Were pulp readers more likely to be rejected suitors? Did pulp fiction cater to their fantasies of revenge on romantic rivals? Stories like Ed Earl Repp's "The Law Stops at Cactus City!" (Big-Book Western Magazine, June 1947) make me wonder. Repp started out as a science fiction specialist in the late 1920s, but by World War II he was writing westerns almost exclusively. "Cactus City" was one of only five stories he published in 1947; three of them were for Big-Book, one of Popular Publications' many western monthlies. The setup is simple: some time ago, Johnny Neill had been prematurely accused of murder -- the man he shot recovered -- and was run out of Cactus City. He returns bitterly after four years to entertain an offer from gambler Oliver Garand to help him take over the town. Garand wants Neill to kill the new sheriff, Vern Tyson, who's ordered him to shut down his crooked layouts and stop rolling drunks. The gambler assumes that Neill will be motivated by the fact that Tyson has married Johnny's old girlfriend, Dorothy Miller. Tyson is a model of an unworthy husband and lawman.
Vern Tyson, second-rate lawyer, had always fancied himself another Abe Lincoln, and Johnny had to admit that the man's emulation of the late president was complete, down to trimmed beard and soft, flat button shoes.

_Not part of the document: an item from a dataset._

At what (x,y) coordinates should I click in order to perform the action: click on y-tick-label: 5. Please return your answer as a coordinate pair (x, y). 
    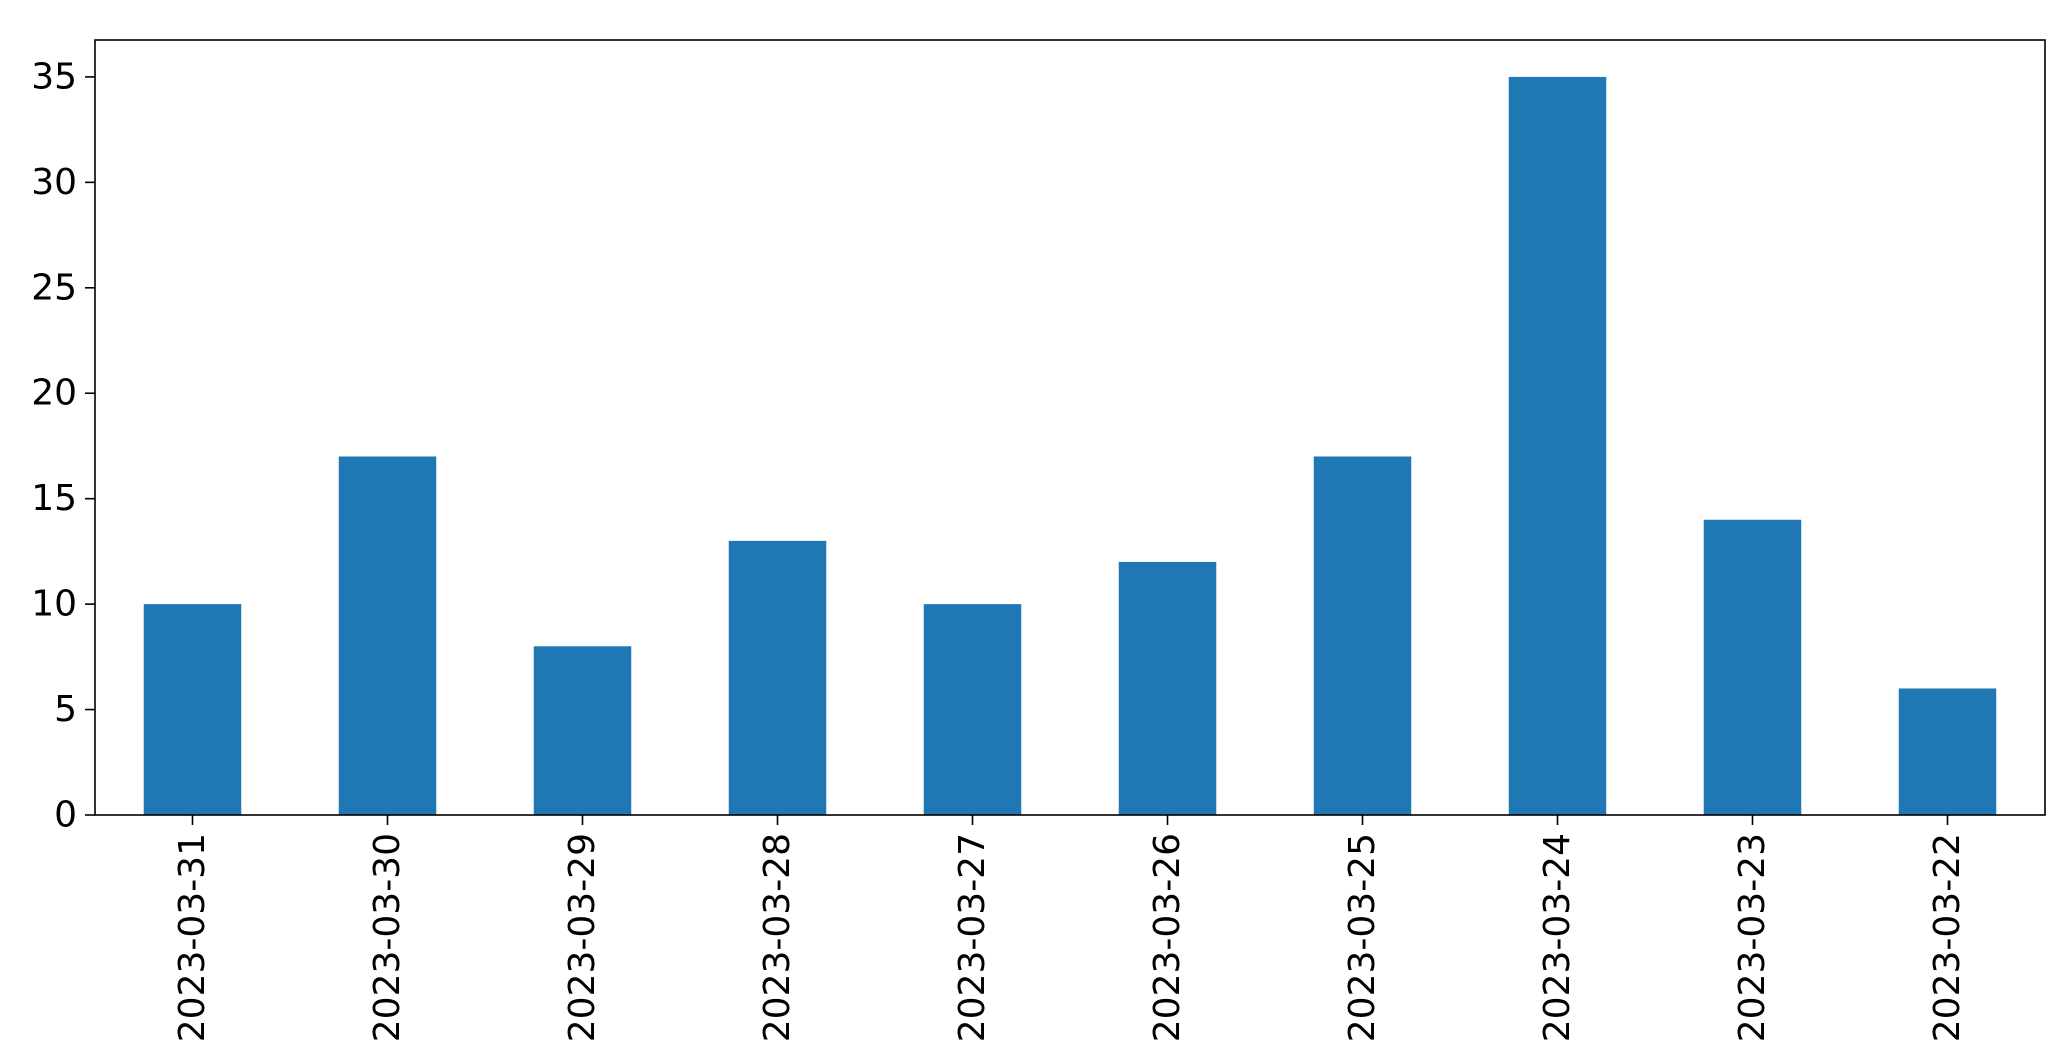
    Looking at the image, I should click on (66, 710).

Tyson lacks Lincoln's fighting prowess, however. More importantly, he lacks "sand," that intangible quality that allows an outnumbered man to enforce law and impose order through force of personality. He wavers from neglect of crime to excessive enforcement, never knowing when to let things slide, ultimately preferring to depend on overwhelming force. His idea of cleaning up Cactus City involves calling in a detachment of Texas Rangers, not realizing that doing so "would make him the laughing stock of town, a political buffoon destined to failure in anything he later attempted." Recognizing Tyson's inadequacy, Dorothy's father, who had helped run Neill out of town, now urges Johnny to stay on as marshal. He's reluctant at first, but seeing the miserable life Dorothy leads as Mrs. Tyson -- she lives in the jailhouse -- and learning that Garand has designs on her himself, Johnny decides to wear the marshal's star, putting him on a collision course with both Garand and Tyson. Poor Tyson has the deck stacked against him by a higher power; his death is a foregone conclusion, as is Dorothy's reunion with Johnny after the requisite kidnappings and gunplay. Tyson at least dies honorably, albeit foolishly, charging into a fusillade in a brainless attempt to rescue Dorothy from Garand's clutches, while Johnny prevails with stealth and a sure gun hand. Still, he exists only to be dispensed with, and that makes the whole story seem more contrived than normal. It wouldn't bother regular readers, I suppose, if that's what they wanted to see. Did they want to see it that badly? The number of times such a story was told in pulp westerns might answer the question one way or another.